──────── Source

Each party warrants that it has no contractual obligation to any third party
that is inconsistent with its obligations under this Agreement or with the
rights and licenses granted by it pursuant to this Agreement.


SECTION X
INDEMNIFICATION

10.1 Each party shall defend against suits, claims, and demands and shall
indemnify and hold harmless the other, its corporate affiliates, and its or
their officers, directors, employees, and agents and its or their successors and
assigns against and from any and all third-party losses, liabilities, damages,
and expenses (including reasonable attorneys' fees) arising out of or in
connection with, but only to the extent that such losses, liabilities, damages
claims, demands, and expenses arise out of or in connection with, (a) personal
injury (including death) or damage to tangible personal property (not including
lost data) arising from the negligent or intentional acts or omissions of the
indemnifying party or its subcontractors, or the officers, directors, employees,
agents, successors, and assigns of any of them, or (b) assertions under worker's
compensation or similar laws made by persons furnished by the indemnifying
party.

────────────────

Problems and tasks -
**a)** According to section 10.1 of the contract excerpt, what kind of attorneys' fees count among the expenses covered?
**b)** In the contract excerpt, list every item named in the phrase that begins "any and all third-party".
**c)** Write the next part of the contract excerpt, picking up after its final sentence.

──────── Data

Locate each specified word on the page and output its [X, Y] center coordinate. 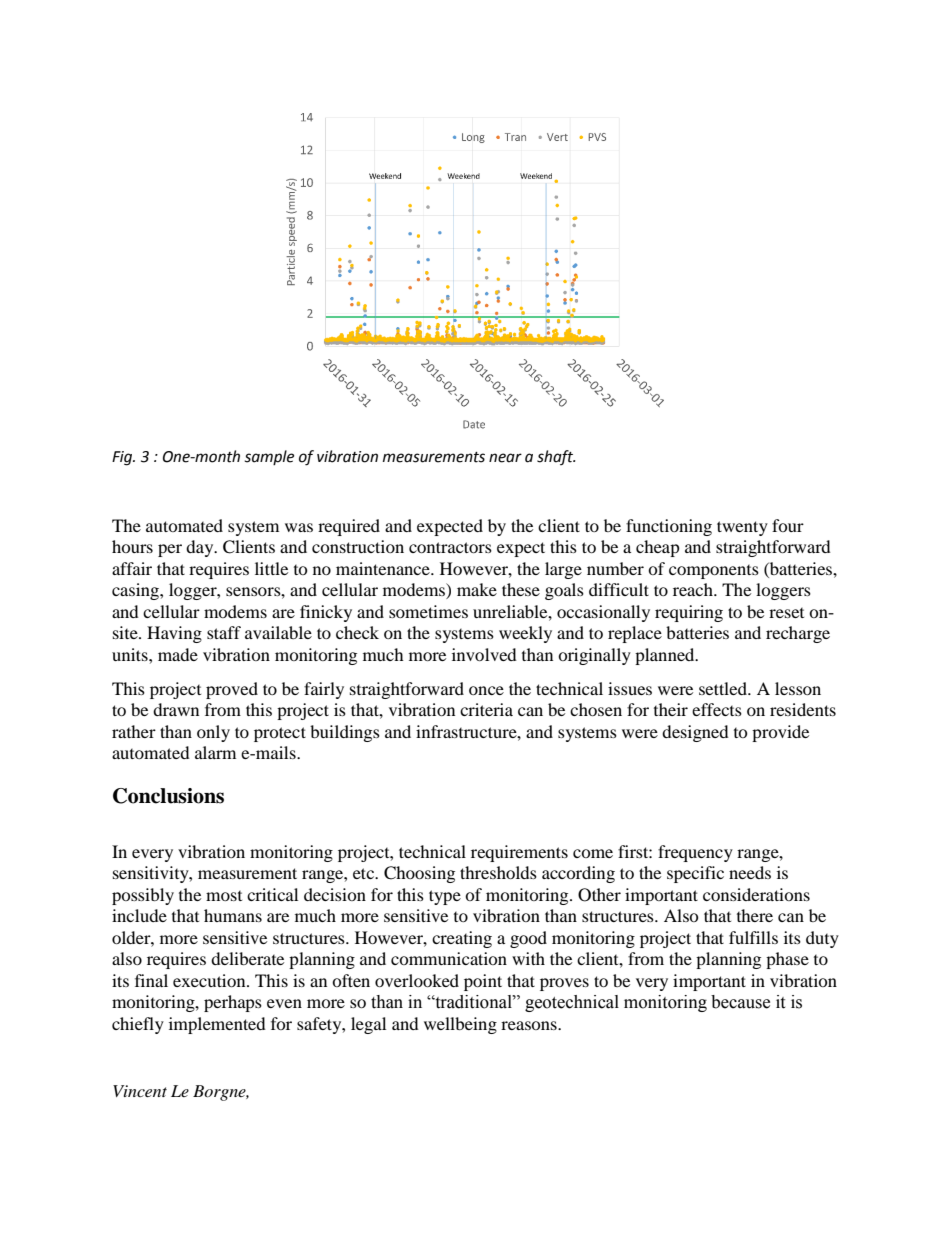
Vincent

────────────────
──────── Data

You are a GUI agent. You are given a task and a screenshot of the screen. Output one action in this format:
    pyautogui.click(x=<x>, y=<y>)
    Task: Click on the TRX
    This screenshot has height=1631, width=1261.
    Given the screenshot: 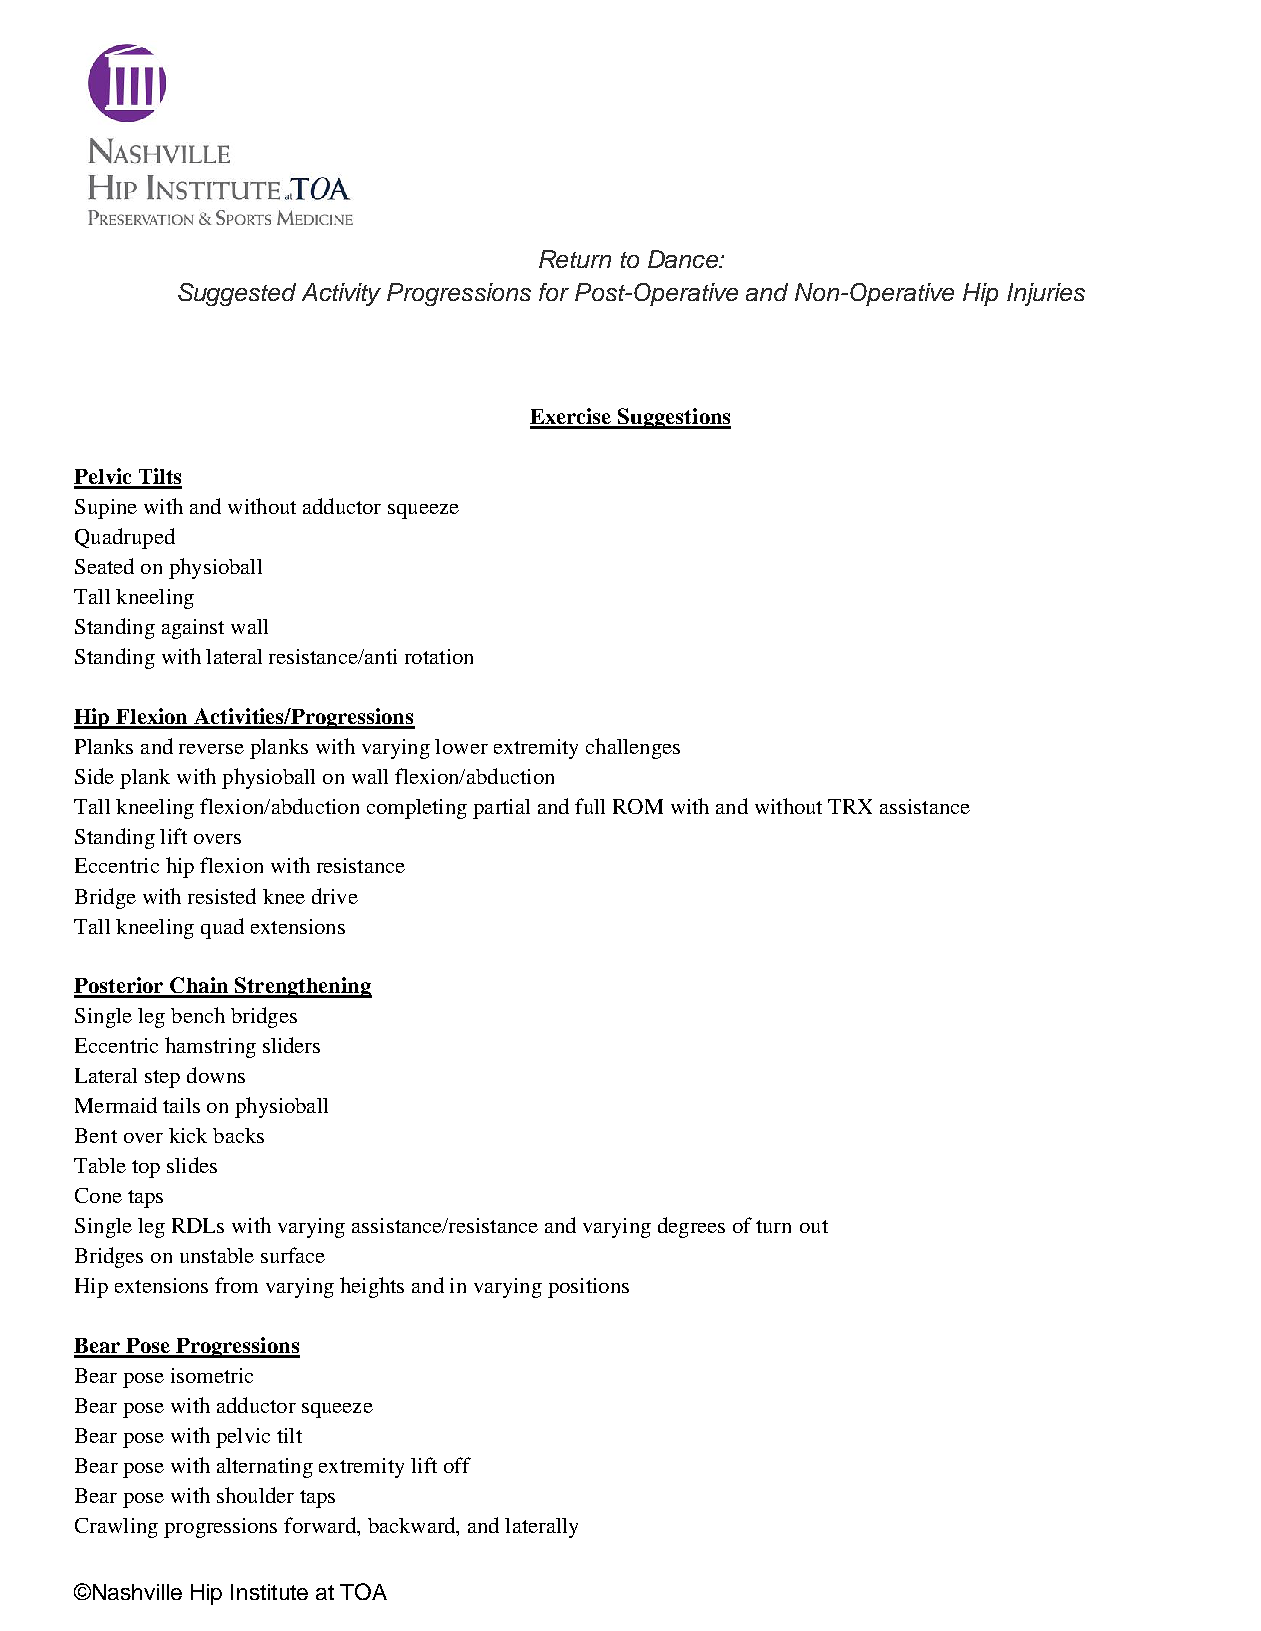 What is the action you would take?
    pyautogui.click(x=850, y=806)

────────────────
──────── Data

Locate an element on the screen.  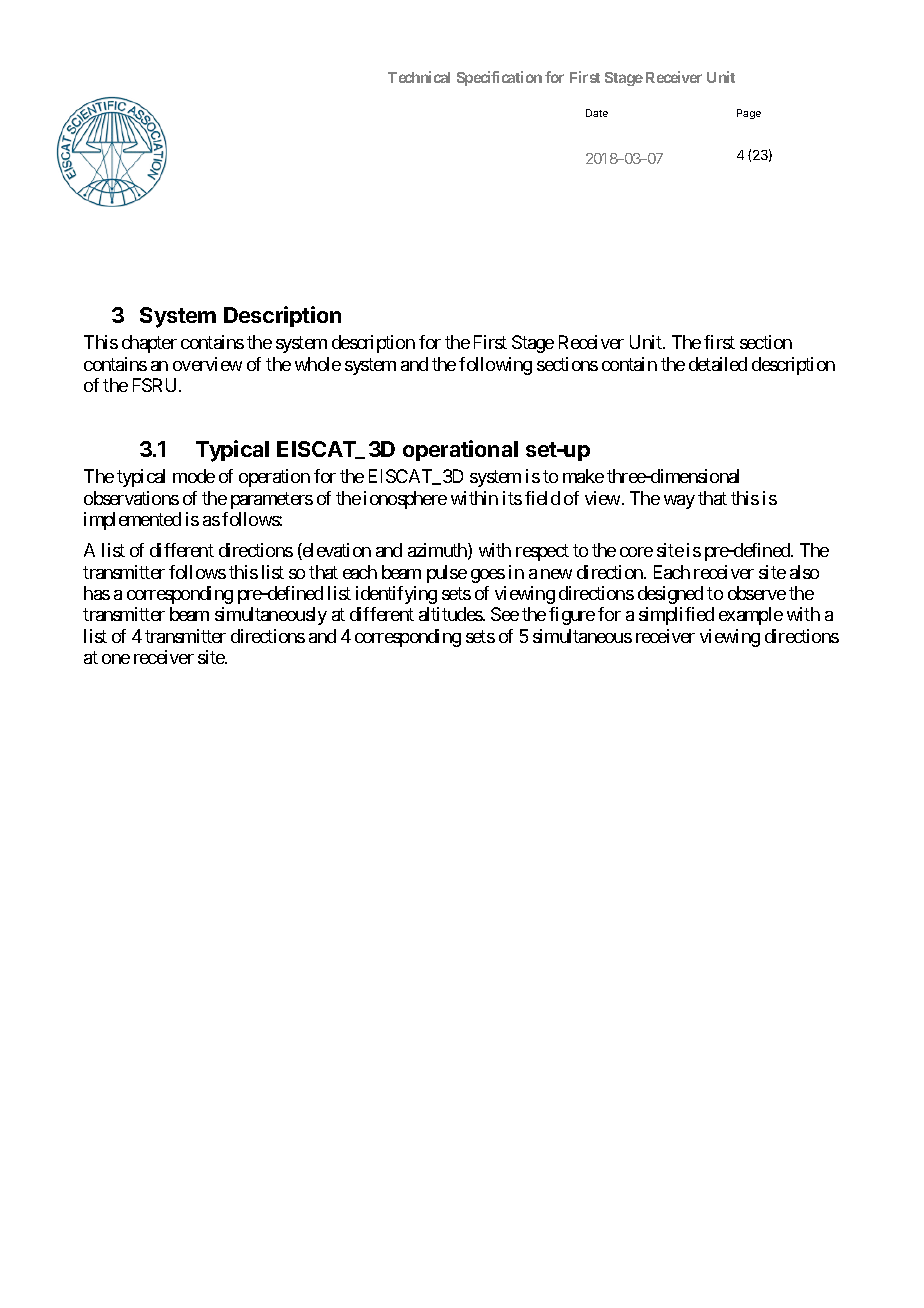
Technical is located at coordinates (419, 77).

────────────────

Responses in order -
**a)** Reasonable attorneys' fees.

**b)** Losses, liabilities, damages, and expenses.

**c)**
10.2 The foregoing indemnification obligations are conditioned upon the
indemnified party promptly notifying the indemnifying party of any written
claim, loss, or demand for which the indemnifying party is responsible under
this Section, cooperating with the indemnifying party as reasonably required,
and granting the indemnifying party the exclusive right to defend or settle the
claim. The indemnifying party may not, without the written consent of the
indemnified party, agree to any settlement: (i) that requires the indemnified
party to make any payment that is not indemnified hereunder, (ii) that does not
grant a general release to the indemnified party with respect to the matters
underlying such claim or action, (iii) that involves the sale, forfeiture or
loss of, or the creation of any lien on, any material property of the
indemnified party, or (iv) that would have a material adverse affect any future
liabilities of the indemnified party.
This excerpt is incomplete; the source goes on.